Is equating pets with kids offensive?

I was right on board with you, **Jettboy **… until that last post. I think you’re on to something, but you’ve gone a little beyond the pale.

I agree with the gist of your post, but I wouldn’t say that I love my cat the same way I love my new computer monitor. If my monitor died, I’d be pissed off, but I doubt I’d find myself going over pictures I took of it when I first got it, telling people what a great little piece of electronics it was.

On the other hand, if my cat died, I’d be noticably upset, and I would think back whistfully of the good times I’d had with him (forgetting, of course, the millions of times the little shit puked on my living room rug).

So, no, the love of a pet is in no way comparable to the love of a child. But there’s a little more to it than that. They are living breathing things, you gotta give them a little more of yourself than you’d give to a paper clip.

Naw, cats and dogs interact, just on a lesser level than humans. In my opinion there is a continuum, from inanimate objects up through animals to people. That continuum is based on the relative concious abilities of the subject (or object) of affection.

One may “love” a doll or favorite toy or blanket, but it cannot love you back. A pet can (to a limited extent), but that love isn’t of the same quality as that of another human, because the abilities of the pet are lesser.

Good frickin grief :rolleyes:

Did you actually think I really meant real live Vulcans?

If you did I’d say that says more about your intelligence than mine, but thats just me.

How about an unfeeling rainman/apspergerer/accoutant/engineer type that doesn’t have any real “feelings” per say. Is that straightforward enough for you?

I’d argue that someone like that has a more “real” love if they take care of a child than someone who takes care of a child because of some inate biological “drive”.

And given how many batshit crazy “loving” women I personally know royally screwing up their children, I’d say their kids would be better off with the cold accountant as well.

I don’t believe there are any such persons. Emotions are based on our physiology and are inescapable so long as we live (which is not to say that we cannot learn to control their expression and guide their generation.) There are, however, many persons who have difficulty articulating their emotions for reasons organic, psychological, or cultural.

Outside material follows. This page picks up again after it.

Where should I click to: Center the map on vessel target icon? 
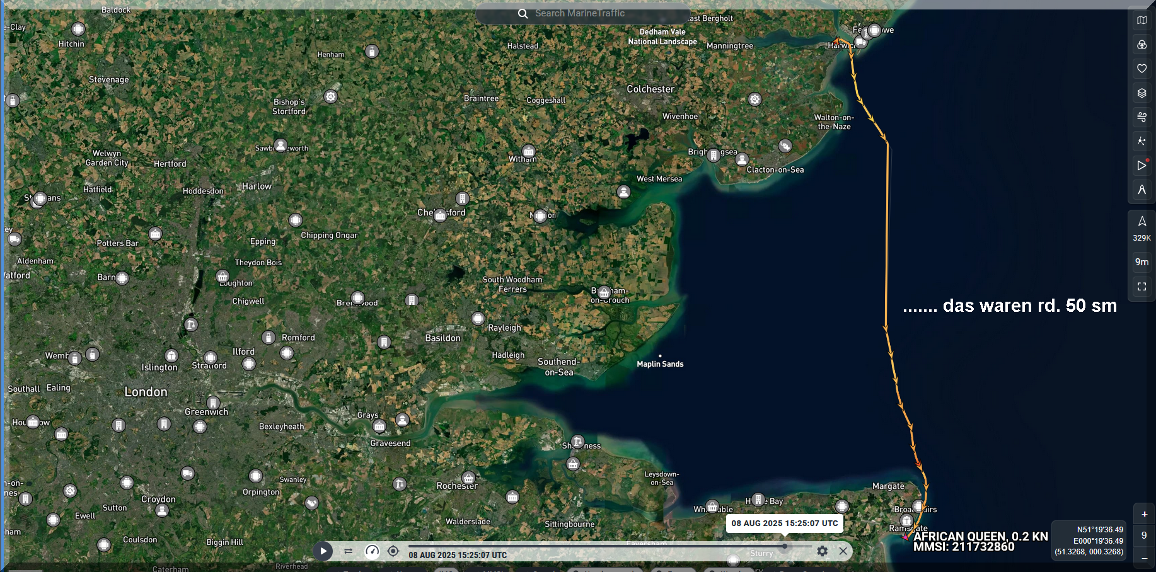pos(393,551)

Some human babies do stay defenseless for that long. At the church I hypocritically intend there are several developmentally disabled persons who’ll never get past the age of 7 or 8 mentally.

There is a cat on my lap. Her name is, embarrassingly, Mrs. Whatsit. I am quite fond of Mrs. Whatsit; she is my cat, after all. I’d probably hazard my safety to safe Mrs. Whatsit from harm, though I’d stop before I got myslf killed, I hope. (Well, I might not, as i am frequently a hotheaded moron.) But I wouldn’t sacrifice the life of any other human being to save hers, because she is a cat, and I am a human being. My ethical responsibility is to put the welfare of humanity above all other considerations.

Also I’m not quite as crazy as I must sometimes seem hereabouts.

Aw, shucks.

Heck, I will personally and without hesitation drive corkscrews through the eyes and into the brains of 20, or even 200 strangers if some madman wanted me to.

Oh, and uhm… to save my cat, too.

The only value of such a hypothetical is in ridiculing it.

When I saw you in the Pit thread I started to mention that the cat’s named after you, but then I decided you were one of three Dopers absolutely certain to understand the allusion.

Wow, that’s pretty awful, gotta tell you. I’d give up the life of every pet I own to save your life. It’s my moral duty; to choose otherwise would make one no better than a murderer.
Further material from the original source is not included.